« Le patient suivi pour un cancer doit se rendre régulièrement à l'hôpital pour des consultations. Or il a parfois un temps de trajet conséquent, une fatigue importante et doit patienter longtemps dans les couloirs de l'hôpital avant de pouvoir être vu par son médecin. Par ailleurs, sa consultation est parfois très rapide et uniquement dédiée à la surveillance de ses symptômes », souligne la Dr Maya Gutierrez, oncologue médicale à l'Institut Curie. Dans ce cas précis, la télésurveillance, menée via des outils numériques, peut avoir un réel intérêt pour soulager le patient et l'organisation hospitalière.

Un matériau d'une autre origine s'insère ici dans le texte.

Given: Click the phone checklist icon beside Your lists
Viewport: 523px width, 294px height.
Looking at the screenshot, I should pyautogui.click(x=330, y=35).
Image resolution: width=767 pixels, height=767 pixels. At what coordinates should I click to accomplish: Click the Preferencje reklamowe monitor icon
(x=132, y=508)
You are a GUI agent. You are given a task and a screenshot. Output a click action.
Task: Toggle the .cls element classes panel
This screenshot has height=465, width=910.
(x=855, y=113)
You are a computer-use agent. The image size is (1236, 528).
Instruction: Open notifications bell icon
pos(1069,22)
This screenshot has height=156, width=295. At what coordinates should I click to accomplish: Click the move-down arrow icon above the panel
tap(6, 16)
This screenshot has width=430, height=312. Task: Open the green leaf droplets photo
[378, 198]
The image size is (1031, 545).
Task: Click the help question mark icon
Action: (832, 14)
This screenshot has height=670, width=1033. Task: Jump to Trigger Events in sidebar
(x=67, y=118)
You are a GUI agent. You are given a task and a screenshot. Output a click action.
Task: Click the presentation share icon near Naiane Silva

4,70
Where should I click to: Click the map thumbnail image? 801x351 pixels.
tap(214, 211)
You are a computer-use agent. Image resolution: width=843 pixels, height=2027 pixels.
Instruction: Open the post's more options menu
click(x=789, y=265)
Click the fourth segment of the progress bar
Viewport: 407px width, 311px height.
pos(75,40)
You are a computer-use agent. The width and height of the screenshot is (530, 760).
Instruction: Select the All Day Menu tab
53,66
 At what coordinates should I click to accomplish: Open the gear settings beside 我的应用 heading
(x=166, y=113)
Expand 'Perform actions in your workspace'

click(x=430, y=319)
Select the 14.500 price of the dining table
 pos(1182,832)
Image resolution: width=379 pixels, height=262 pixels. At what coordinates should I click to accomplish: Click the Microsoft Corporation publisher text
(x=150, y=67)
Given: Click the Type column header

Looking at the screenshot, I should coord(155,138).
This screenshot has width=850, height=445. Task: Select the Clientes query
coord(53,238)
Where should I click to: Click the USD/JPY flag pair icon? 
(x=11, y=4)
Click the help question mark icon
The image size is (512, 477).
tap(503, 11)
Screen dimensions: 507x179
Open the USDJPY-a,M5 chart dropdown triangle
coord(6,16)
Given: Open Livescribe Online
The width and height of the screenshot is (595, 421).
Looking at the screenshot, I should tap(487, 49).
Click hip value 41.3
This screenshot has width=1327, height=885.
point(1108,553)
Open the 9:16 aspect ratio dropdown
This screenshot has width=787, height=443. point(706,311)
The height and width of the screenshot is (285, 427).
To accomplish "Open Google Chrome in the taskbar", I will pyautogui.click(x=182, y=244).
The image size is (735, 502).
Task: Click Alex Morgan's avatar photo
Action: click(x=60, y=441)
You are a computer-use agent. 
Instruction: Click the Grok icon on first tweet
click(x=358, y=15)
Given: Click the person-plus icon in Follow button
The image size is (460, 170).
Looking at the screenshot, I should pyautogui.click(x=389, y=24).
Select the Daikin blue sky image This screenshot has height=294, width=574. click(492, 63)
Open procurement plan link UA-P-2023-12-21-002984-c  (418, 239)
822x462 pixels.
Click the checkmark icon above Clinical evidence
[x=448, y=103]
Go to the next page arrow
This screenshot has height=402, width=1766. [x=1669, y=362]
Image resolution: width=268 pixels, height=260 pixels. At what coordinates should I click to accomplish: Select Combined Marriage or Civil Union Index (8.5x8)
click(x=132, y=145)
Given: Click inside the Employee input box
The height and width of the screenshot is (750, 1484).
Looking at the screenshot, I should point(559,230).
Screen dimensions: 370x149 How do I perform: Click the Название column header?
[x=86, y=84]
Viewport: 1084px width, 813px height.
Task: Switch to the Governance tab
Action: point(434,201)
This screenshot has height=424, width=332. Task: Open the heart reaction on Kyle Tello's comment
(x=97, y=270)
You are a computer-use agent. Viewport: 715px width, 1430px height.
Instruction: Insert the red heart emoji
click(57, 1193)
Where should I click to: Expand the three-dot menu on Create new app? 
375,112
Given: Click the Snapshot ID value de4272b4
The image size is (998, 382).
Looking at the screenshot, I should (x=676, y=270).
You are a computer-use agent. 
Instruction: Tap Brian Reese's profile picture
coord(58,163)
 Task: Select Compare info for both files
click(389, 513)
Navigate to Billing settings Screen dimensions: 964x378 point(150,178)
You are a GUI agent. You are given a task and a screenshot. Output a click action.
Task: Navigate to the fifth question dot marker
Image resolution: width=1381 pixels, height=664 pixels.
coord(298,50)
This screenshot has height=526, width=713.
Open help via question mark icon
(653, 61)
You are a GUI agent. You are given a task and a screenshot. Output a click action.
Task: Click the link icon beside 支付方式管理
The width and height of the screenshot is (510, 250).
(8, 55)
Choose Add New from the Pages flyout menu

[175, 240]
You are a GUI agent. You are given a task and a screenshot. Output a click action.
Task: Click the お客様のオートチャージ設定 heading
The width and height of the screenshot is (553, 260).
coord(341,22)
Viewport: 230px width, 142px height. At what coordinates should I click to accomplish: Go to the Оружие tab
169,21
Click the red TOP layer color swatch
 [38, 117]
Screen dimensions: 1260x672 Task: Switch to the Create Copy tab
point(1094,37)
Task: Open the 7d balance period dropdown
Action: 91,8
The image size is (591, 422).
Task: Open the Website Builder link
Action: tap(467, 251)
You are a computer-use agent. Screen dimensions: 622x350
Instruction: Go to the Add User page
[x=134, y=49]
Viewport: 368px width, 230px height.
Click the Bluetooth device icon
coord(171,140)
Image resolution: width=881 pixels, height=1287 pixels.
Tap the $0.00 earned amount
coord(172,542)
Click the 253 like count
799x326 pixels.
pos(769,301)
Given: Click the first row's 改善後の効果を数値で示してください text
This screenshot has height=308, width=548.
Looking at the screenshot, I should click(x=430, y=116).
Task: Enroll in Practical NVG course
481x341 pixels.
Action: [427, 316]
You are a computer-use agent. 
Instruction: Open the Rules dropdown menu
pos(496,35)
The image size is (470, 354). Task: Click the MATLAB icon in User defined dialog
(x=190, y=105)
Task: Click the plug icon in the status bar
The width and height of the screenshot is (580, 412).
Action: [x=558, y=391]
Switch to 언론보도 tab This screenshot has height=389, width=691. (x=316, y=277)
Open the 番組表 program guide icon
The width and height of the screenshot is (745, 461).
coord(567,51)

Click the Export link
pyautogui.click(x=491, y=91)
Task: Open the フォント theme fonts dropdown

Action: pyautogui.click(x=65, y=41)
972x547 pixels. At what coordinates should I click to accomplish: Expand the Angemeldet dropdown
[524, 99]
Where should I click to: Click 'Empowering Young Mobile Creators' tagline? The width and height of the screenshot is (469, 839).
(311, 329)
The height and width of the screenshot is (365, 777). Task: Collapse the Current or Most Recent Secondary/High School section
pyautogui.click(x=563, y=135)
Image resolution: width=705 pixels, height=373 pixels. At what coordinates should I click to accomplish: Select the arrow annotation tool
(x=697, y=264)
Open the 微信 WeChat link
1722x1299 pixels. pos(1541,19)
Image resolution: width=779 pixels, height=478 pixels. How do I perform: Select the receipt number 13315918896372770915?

Partant de ce constat, des soignants, des patients avec l'aide de l'Agence régionale de santé (ARS) Ile–de-France ont lancé en 2016 un programme de télésuivi effectué au domicile des patients bénéficiant d’une chimiothérapie ou d’une thérapie ciblée d’administration orale. Ce programme baptisé Appli Chimio a fait l'objet d'une première évaluation sur 100 patients à l'Institut Curie, il se concrétise sous la forme d'une application mobile. L'application permet au patient d’évaluer et de renseigner, chaque jour, depuis son domicile, les symptômes issus de son traitement. En effet, les chimiothérapies et les thérapies ciblées sont fréquemment responsables d’effets secondaires parfois sévères en matière de morbidité voire de mortalité. Par ailleurs, l'administration orale de ces traitements diminue la fréquence des venues du patient à l’hôpital : le dépistage de leurs toxicités peut alors être plus tardif et effectué à un stade plus sévère.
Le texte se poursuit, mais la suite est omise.